Пройдясь еще немного, Глеб впервые за истекшие сутки вспомнил о Франческе. И — о чудо! Очертания тосканской столицы сразу стали приобретать привычное очарование.
В конце концов ноги сами привели Глеба в комиссариат, где он несколько часов давал показания, излагал события последних суток и описывал приметы подозреваемых. Освободиться удалось только к вечеру.
С тяжелым сердцем Глеб возвращался в гостиницу. Дальше медлить со звонком в Москву было нельзя.
Улыбчивый портье приветствовал постояльца вежливым кивком и сообщением:
— Синьор Стольцев, вам оставили посылку. — И портье поднял с пола деревянный ящик внушительных размеров.
Сердце Глеба бешено заколотилось. Схватив ящик, он, минуя лифт, чуть ли не бегом помчался по лестнице в свой номер, по дороге распугав группу туристов.

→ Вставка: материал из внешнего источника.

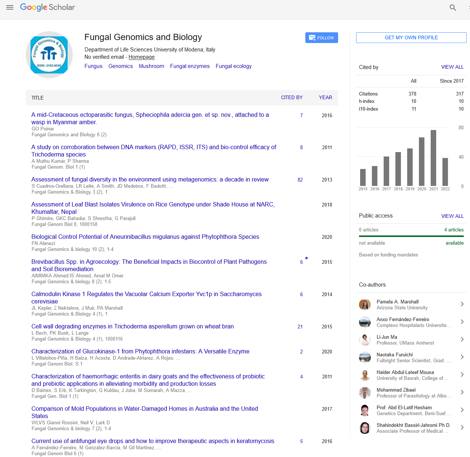Open the 4 articles available link

pyautogui.click(x=453, y=230)
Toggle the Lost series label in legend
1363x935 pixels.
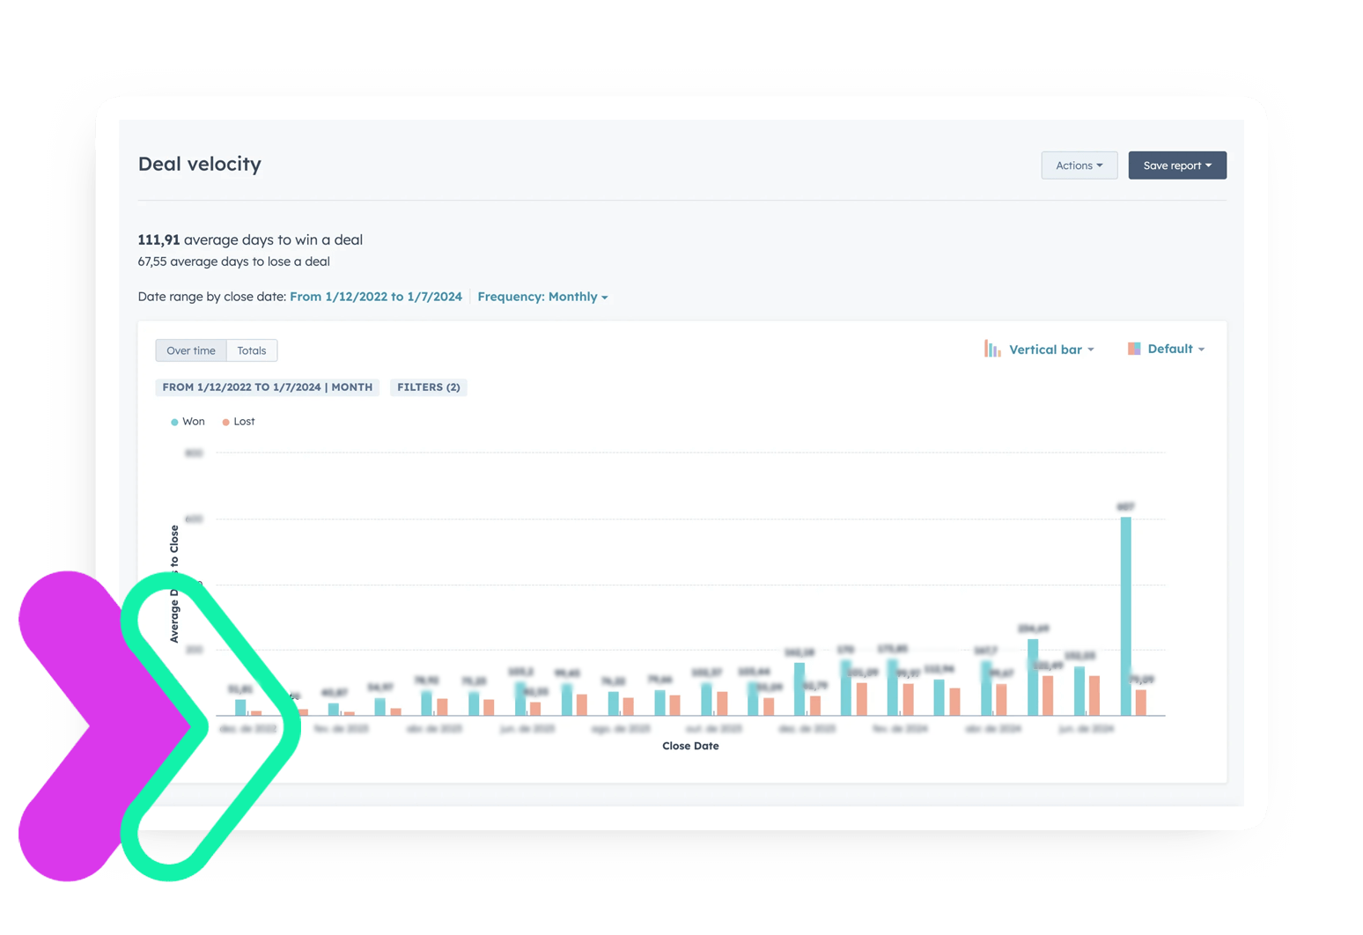pos(245,422)
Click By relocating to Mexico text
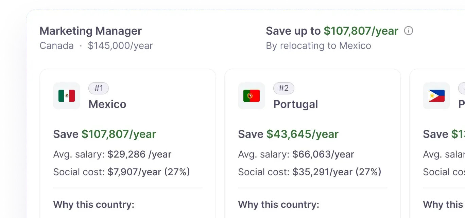This screenshot has width=465, height=218. [318, 46]
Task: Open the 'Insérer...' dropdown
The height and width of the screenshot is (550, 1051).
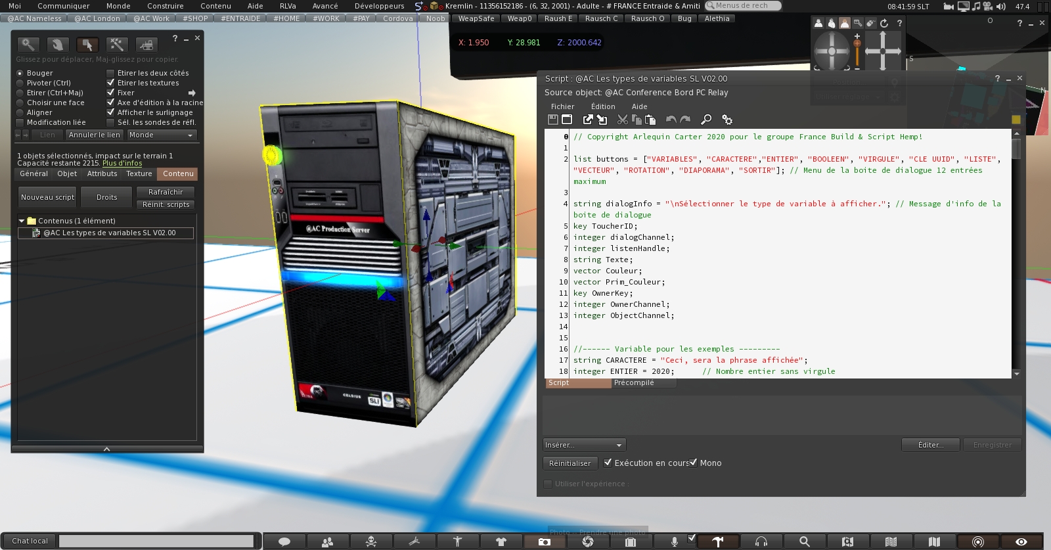Action: [584, 445]
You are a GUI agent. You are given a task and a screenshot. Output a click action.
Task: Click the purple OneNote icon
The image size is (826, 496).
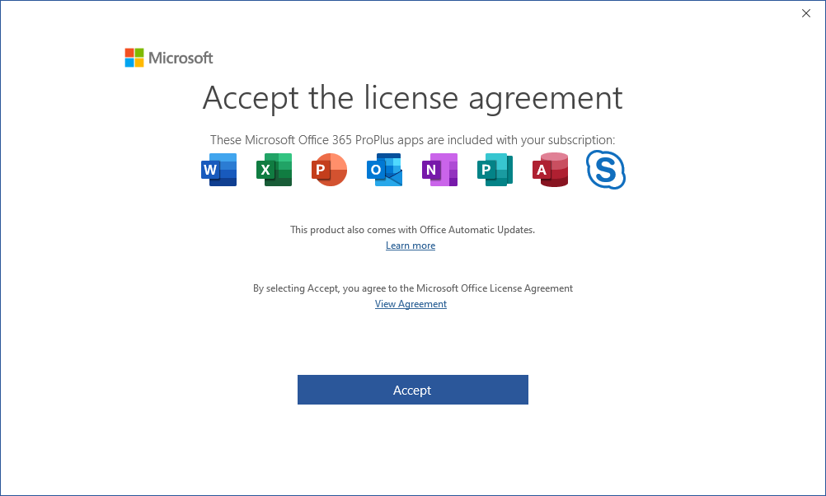439,169
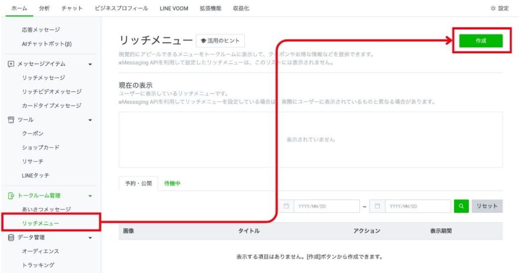Viewport: 519px width, 273px height.
Task: Click the トークルーム管理 section icon
Action: tap(11, 195)
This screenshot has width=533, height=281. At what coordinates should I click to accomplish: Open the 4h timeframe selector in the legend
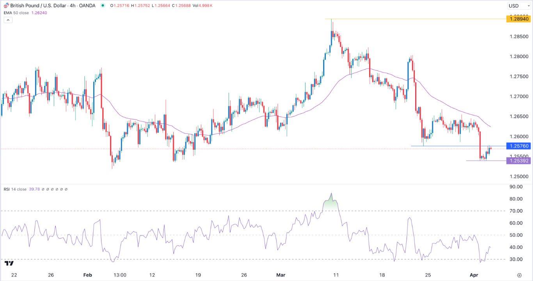click(73, 5)
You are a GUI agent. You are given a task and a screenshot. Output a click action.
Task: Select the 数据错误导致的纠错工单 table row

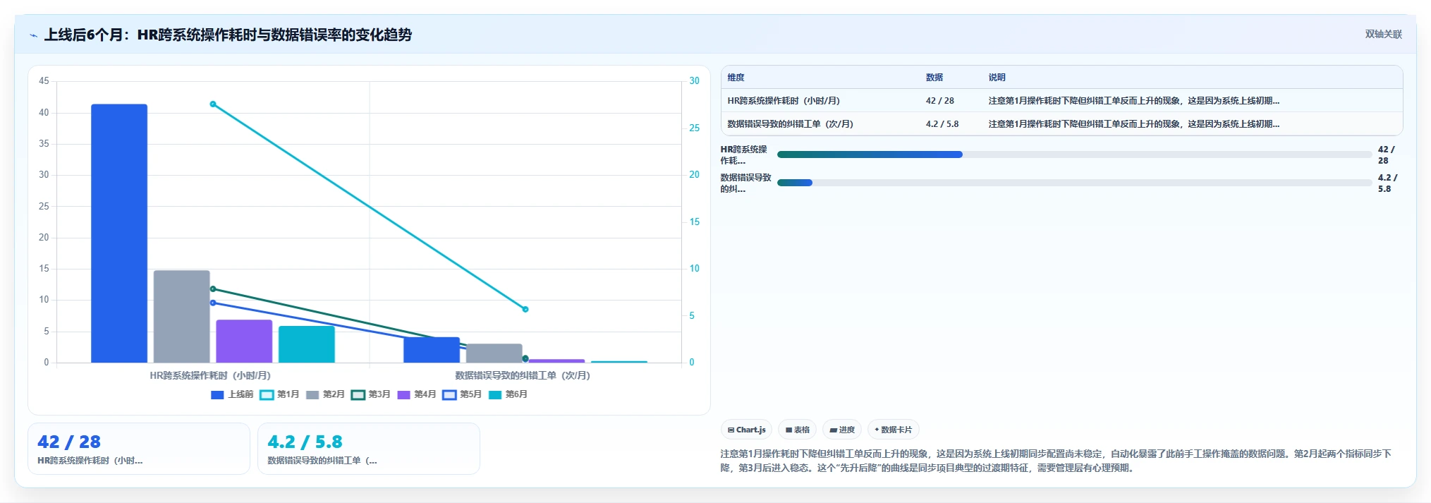(1061, 124)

Заперев дверь, Глеб дрожащими руками открыл крышку. Внутри в ворохе пенопластовой крошки лежал тщательно упакованный сверток. Чуть помедлив, Глеб все же решился разорвать бумагу. Изнутри на него строго смотрела «Богородица».
Глеб осторожно извлек икону. И обомлел. Да, без сомнения, это была «Влахернетисса». Но не вся. А лишь ровно срезанный слой воскомастики. Доска вместе с картиной Зевксиса бесследно исчезла!
Икона лишилась доски, оклада и изрядной части изображения по краям. Уцелевший восковой рельеф был весьма аккуратно срезан каким-то чрезвычайно точным инструментом. Слава богу, воск не растопили, а именно срезали.
Без сил опустившись на кровать, Глеб принялся себя успокаивать.
В конце концов, икону за ее долгую жизнь уже минимум трижды врезали в новые доски. Так что это не проблема. А сколы по краям не должны представлять особых трудностей для реставраторов. Главное, что лик Богородицы цел и Младенец Иисус тоже в сохранности.
На душе полегчало. Глеб аккуратно поднял воскомастику чтобы уложить обратно в коробку, и только тут заметил спрятавшийся на дне листок.
Записка?
Он нервным движением развернул бумажку. Послание состояло всего из одного слова:
Sensal[12]
В недоумении Стольцев принялся внимательно разглядывать рукописный текст. Несмотря на то что надпись была нарочно сделана печатными буквами, почерк показался ему смутно знакомым. Впрочем, ни желания, ни возможности сравнить надпись с оставшимся у комиссара образцом почерка Скутти у Глеба уже не было.
На исходе следующего дня Глеб нанес последний визит в комиссариат.